Crouch found his way into space through his scientific research. A recognized expert in materials science and fluid physics, he served as the chief scientist of the Microgravity Space and Applications Division of NASA, where he was responsible for assuring that the flight program's experiments in materials science, fluid physics, low-temperature micro-gravity physics, combustion science, and bio-technology achieved the highest levels of scientific results.
After serving as program scientist on the ground for several Spacelab missions and co-principal investigator on an experiment that flew on one mission, he trained as the alternate payload specialist on the First International Microgravity Laboratory flight in 1992. Finally, in spite of the colorblindness that had thwarted his original plans to be a pilot, he made his first space flight in April 1997 as payload specialist aboard Columbia.
Columbia carried 33 scientific experiments in micro-gravity designed to study processes that are masked by the force of gravity on Earth.

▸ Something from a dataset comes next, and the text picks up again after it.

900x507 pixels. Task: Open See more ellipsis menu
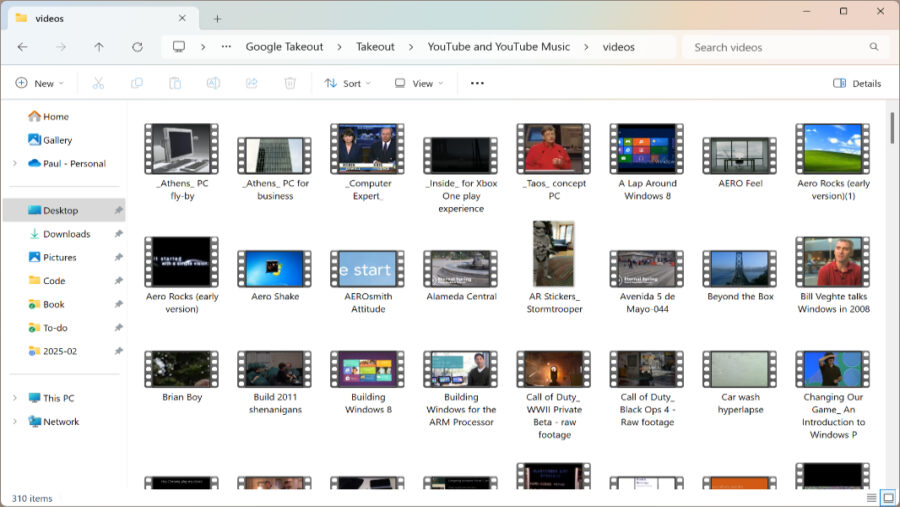[477, 83]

When the April mission was cut short by a fuel-cell problem on the shuttle, Crouch thought his time in space had ended. However, for the first time ever, NASA sent the same crew back into orbit in July to complete the experiments begun in April.
The investigations done aboard Columbia that will probably have an impact on Earth most quickly, Crouch said, are the three studies of ways to grow protein crystals. The experiments may lead to better understanding of the structure of protein and ways of growing protein crystals that could allow scientists to design more effective drugs for use in the war against such diseases as cancer, AIDS, or diabetes.

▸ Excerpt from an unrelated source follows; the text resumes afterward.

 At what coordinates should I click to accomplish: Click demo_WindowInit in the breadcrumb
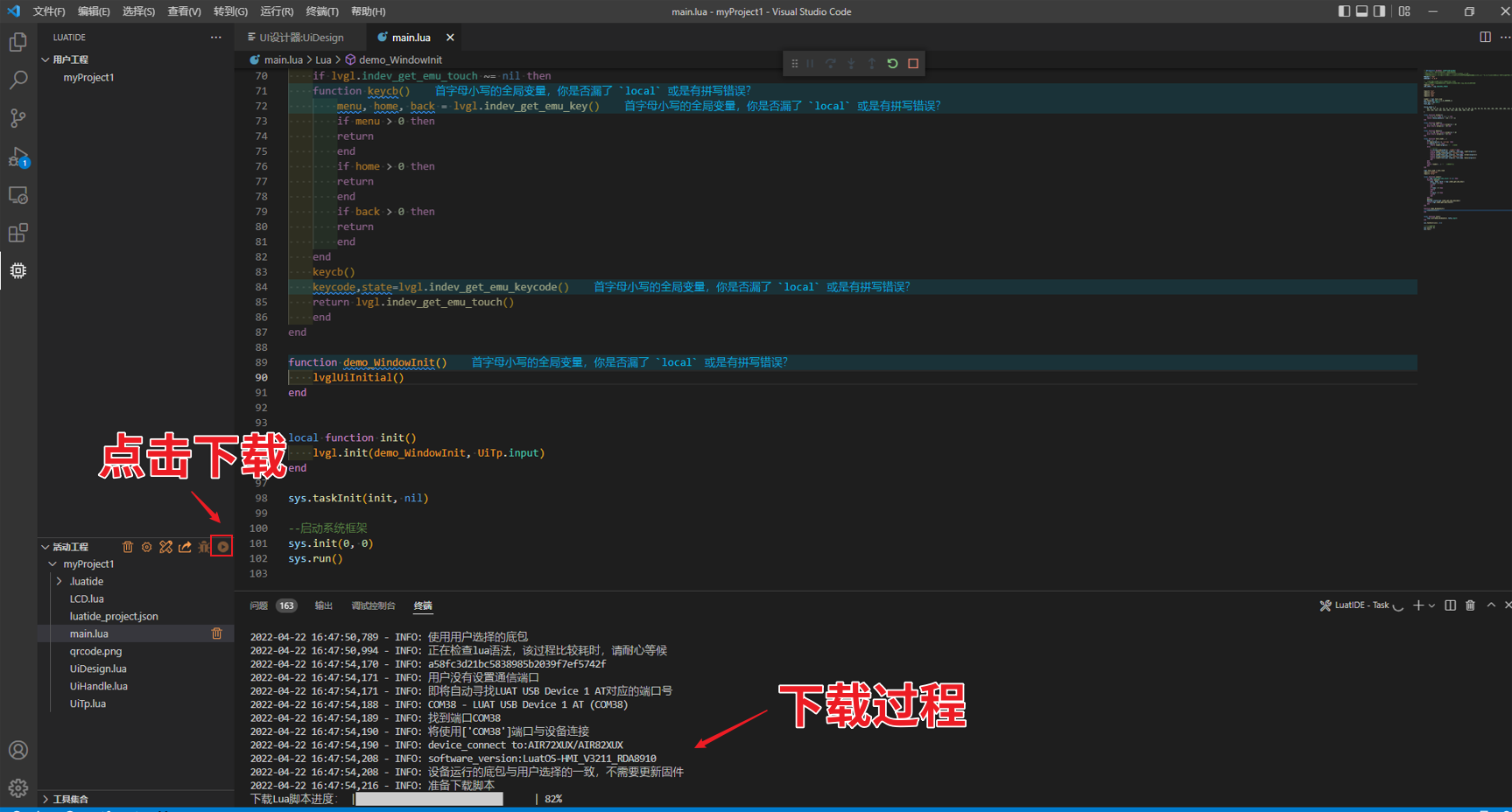pyautogui.click(x=400, y=60)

The scientists also performed investigations into combustion that may help reduce pollution, control the spread of unwanted fires, and reduce deaths caused by carbon monoxide. In materials science, the Columbia investigations produced data that could have an impact on the production of semi-conductors, non-corrosive metals, or high-performance alloys.
On July 4, 1997, the Columbia crew wished America "Happy Birthday" from space while the Mir space station and the Mars landing were also in the news. Crouch described that time as almost a throwback to the 1850s. The Columbia mission was akin to the settlers going West in covered wagons. The Mir space station, pushing the envelope of technology, represented those who had ridden horses West ahead of the settlers. The landing of Pathfinder on Mars was like opening up new areas of exploration in the Northwest.
"It seemed to me sort of astounding," Crouch said. "It's 150 years after those times, but we're lucky enough to be involved in the development of new frontiers. It was an interesting week in terms of the history of humans and where this planet is going to wind up."
Crouch continues to have a role to play in determining the new frontiers of America's space program. Since his space mission, he has taken a position as lead scientist for NASA's Office of Life and Microgravity Sciences and Applications. That office is responsible for the science and technology development programs in NASA's Human Exploration and Development of Space (HEDS) enterprise. The office selects and funds the science done on the shuttle and the science that will be done on the International Space Station, which will begin construction in space this fall. These results will serve as the portent for further exploration of the moon and Mars, research in space, and the commercialization of space.